THE NEXT DAY I WAKEup excited. Hopeful. Looking forward to seeing Arthur again today.

It feels like something has changed, and this is confirmed when he wanders into the breakfast room while I’m eating my bagel and scanning my phone. He gets a cup of coffee and sits down across from me at the table, murmuring good morning before he opens one of the three newspapers that are always stacked neatly on a side table.

He used to do this all the time, but lately he’s been drinking his coffee and reading the newspaper in his office. No doubt to avoid me.

“How’s your back?” I ask when I see him shifting uncomfortably in his seat.

“Fine.” He gives me a little smile. “Thanks.”

I smile back, trying not to melt away at the barely restrained warmth of his expression. “It looks like it’s still bothering you.”

“It’ll be fine. I just need to stretch it out.”

I have no reason to doubt that is true, but I wish I could do something to fix it for him.

He needs someone to take care of him, and he’s never really had anyone.

He needs someone.

He needsme.

I should be shocked by my confidence, my absolute surety in this, but there’s no doubting the clear entitlement that’s settled in my heart sometime between last night and right now.

Arthur is mine to take care of.

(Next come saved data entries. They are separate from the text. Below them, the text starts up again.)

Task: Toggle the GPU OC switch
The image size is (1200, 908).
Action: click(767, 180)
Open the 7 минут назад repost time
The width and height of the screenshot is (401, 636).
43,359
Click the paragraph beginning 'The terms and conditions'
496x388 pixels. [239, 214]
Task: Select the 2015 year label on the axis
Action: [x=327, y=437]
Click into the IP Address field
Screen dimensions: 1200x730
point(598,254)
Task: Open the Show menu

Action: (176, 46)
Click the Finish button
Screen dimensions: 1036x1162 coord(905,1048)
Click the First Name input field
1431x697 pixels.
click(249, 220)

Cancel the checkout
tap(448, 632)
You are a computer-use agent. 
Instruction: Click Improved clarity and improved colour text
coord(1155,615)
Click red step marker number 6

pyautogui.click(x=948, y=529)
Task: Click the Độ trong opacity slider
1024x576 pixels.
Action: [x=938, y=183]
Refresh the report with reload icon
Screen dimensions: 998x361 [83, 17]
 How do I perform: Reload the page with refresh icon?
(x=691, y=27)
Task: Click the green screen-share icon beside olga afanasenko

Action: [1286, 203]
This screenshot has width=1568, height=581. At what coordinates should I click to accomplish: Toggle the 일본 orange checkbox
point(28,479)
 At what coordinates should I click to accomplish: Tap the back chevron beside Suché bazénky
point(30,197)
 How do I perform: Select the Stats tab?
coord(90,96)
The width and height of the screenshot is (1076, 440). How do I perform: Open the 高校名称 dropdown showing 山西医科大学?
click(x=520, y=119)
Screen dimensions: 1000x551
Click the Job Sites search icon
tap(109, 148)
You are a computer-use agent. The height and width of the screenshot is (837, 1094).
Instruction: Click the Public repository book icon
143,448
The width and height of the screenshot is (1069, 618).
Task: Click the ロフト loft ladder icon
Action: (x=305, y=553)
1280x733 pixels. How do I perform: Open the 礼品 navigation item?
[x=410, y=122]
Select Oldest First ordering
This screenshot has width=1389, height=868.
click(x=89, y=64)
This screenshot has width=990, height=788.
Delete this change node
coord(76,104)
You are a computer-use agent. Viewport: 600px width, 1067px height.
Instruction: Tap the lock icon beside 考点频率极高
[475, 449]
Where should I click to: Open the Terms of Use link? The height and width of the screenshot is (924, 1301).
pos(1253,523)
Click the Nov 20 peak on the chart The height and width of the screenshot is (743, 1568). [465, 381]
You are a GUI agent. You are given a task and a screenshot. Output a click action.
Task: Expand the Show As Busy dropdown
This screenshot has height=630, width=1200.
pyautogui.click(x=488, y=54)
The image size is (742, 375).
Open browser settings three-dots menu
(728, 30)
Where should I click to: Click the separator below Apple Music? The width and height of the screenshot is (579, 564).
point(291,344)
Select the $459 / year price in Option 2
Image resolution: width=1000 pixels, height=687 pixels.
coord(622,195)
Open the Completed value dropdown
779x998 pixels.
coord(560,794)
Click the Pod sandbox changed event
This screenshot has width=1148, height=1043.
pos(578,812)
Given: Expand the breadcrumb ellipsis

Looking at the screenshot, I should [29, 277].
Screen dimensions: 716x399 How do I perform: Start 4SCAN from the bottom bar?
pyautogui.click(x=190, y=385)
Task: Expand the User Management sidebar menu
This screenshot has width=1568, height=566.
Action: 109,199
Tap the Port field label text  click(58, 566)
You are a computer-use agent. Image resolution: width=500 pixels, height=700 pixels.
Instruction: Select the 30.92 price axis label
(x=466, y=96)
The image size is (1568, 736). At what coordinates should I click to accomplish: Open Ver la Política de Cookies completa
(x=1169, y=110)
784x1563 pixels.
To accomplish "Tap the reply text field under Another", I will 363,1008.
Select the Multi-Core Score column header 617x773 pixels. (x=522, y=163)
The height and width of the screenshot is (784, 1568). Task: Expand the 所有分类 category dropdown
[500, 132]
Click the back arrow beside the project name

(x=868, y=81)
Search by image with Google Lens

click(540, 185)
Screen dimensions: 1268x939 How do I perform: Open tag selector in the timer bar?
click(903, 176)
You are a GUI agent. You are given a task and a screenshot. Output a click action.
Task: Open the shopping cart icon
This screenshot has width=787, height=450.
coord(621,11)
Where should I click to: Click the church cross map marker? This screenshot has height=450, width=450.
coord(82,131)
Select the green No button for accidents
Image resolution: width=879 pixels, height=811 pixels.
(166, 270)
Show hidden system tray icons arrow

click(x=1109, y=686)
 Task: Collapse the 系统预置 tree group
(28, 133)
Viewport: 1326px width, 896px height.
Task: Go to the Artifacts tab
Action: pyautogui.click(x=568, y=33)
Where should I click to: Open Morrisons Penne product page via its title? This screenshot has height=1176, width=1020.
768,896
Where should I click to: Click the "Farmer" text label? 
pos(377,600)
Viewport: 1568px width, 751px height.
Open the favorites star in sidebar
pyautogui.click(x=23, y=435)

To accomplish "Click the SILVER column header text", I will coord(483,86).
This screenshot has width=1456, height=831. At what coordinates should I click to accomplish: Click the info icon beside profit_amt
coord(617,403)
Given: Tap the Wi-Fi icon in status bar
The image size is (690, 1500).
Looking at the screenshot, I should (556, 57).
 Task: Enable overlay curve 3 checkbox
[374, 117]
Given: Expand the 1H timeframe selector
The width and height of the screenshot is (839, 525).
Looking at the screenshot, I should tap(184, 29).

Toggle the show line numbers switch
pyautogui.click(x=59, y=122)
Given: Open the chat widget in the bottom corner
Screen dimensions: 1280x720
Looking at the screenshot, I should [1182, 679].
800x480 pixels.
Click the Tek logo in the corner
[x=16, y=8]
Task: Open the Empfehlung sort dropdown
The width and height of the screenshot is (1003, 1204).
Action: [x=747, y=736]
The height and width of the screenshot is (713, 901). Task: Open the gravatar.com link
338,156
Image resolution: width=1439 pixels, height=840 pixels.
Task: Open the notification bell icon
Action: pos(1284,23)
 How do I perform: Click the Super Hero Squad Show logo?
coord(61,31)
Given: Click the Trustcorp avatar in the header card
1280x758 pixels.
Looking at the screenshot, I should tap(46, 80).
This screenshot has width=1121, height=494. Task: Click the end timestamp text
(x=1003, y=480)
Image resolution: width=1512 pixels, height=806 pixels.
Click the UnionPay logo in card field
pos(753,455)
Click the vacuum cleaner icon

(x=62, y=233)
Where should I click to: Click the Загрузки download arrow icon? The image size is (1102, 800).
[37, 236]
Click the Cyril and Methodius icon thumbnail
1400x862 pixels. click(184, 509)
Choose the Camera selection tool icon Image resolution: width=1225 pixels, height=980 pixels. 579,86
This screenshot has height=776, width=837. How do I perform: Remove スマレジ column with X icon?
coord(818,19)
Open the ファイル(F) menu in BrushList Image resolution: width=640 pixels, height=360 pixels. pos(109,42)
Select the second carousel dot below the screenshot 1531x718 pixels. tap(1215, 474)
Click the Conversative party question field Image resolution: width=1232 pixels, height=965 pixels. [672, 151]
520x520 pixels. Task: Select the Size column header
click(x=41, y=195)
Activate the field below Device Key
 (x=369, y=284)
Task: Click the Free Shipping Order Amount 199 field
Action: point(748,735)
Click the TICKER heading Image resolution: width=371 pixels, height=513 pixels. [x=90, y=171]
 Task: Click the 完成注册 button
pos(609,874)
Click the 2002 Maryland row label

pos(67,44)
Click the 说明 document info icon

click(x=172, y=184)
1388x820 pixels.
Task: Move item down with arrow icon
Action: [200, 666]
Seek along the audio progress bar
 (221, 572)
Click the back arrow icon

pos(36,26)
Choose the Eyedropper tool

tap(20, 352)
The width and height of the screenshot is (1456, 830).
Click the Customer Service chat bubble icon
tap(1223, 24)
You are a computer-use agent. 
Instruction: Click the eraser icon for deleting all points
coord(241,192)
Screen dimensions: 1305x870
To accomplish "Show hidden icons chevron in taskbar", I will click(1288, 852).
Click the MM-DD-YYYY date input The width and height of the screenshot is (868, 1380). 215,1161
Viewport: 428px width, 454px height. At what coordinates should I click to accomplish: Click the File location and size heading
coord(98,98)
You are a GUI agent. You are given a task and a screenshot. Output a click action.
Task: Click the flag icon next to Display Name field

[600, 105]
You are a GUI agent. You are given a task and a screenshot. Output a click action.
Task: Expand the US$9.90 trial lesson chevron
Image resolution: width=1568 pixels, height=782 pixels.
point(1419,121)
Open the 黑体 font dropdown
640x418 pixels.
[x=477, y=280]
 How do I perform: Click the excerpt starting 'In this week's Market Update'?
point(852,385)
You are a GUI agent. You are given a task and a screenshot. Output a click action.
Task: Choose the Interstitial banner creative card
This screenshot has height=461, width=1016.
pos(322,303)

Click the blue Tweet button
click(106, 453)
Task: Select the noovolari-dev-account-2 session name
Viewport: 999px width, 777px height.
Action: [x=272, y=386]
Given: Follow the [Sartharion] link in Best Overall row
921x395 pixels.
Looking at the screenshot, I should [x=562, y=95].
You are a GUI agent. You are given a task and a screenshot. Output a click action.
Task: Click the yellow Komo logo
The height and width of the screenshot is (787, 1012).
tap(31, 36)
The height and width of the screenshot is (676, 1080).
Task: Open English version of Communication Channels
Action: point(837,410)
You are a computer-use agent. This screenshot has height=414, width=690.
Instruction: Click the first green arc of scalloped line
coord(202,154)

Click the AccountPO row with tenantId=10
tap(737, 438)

Somehow I’ve got to break through the last of his walls so he’ll let me.

I think about it during the day as I work, mentally playing out various ideas and discarding most of them as ineffective or too far out of character for me to manage.

When I wrap up my work at a little after five in the afternoon, I wander down the hall to his office. The door is open, which is a relief, but he’s not in the room when I peek inside.

Frowning, I keep walking, checking the dining room and the sitting room and the media room and coming up empty.

I end up in the kitchen, peering around and only seeing Stella, who is standing over a big pot on the stove. “Beef stew,” she says when she notices me. “It still needs at least another hour and a half.”